■ **Prompt**
At the line that holds "Toggle the right panel visibility icon", start repeating, and keep going exactly through the final line of the material; include both ends and skip the pictures.

====== Data shown ======

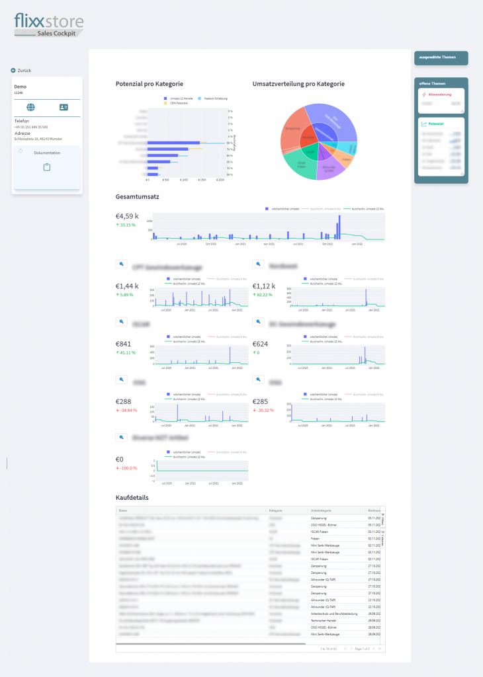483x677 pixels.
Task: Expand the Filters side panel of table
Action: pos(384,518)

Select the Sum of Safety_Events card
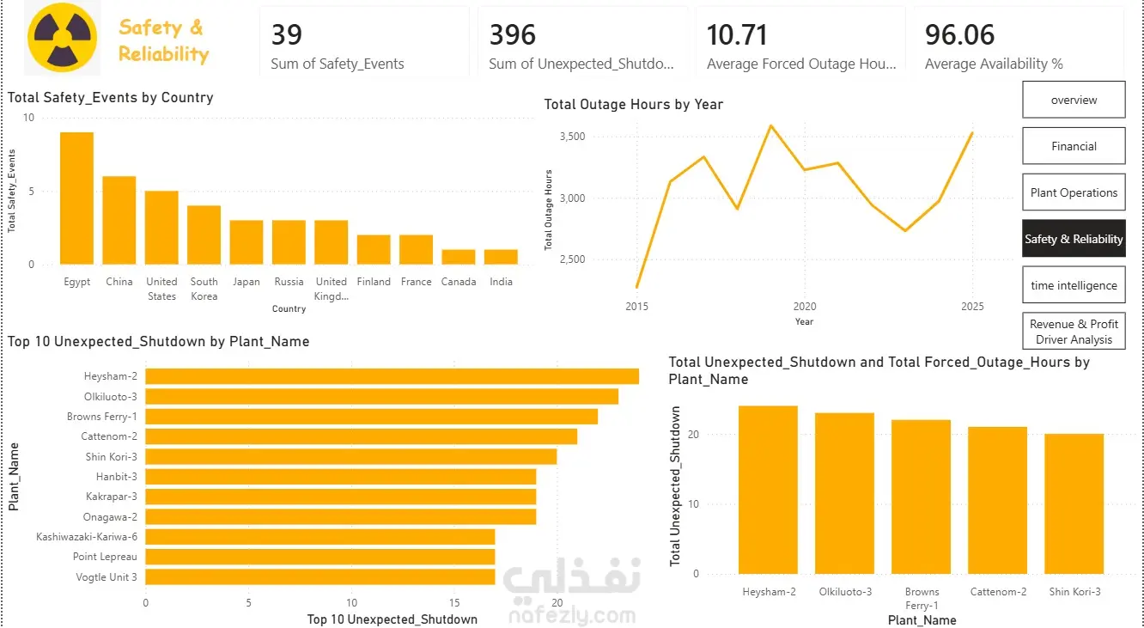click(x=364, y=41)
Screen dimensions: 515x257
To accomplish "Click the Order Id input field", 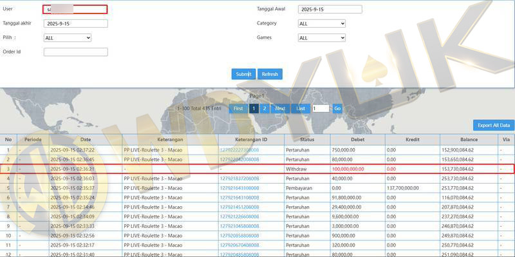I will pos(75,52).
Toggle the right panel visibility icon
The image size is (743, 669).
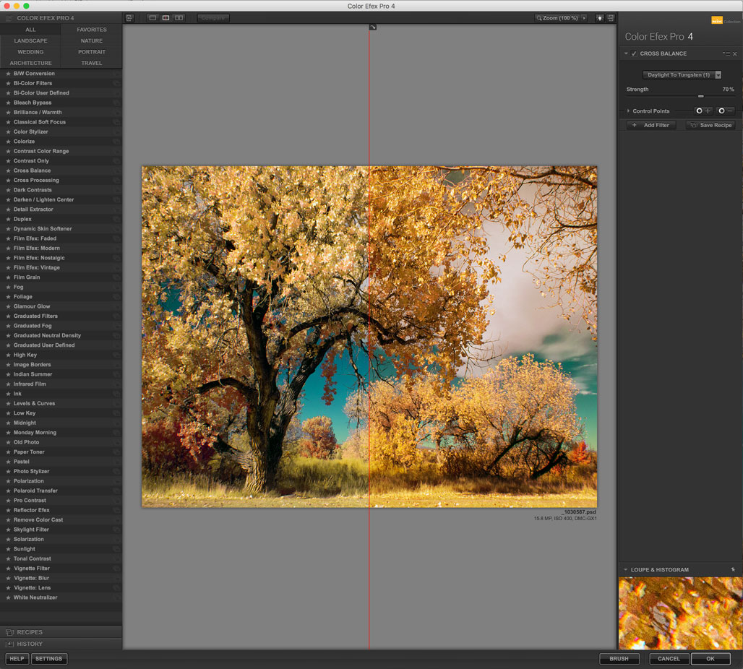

======

■ **Response to the task**
Toggle the right panel visibility icon
The image size is (743, 669).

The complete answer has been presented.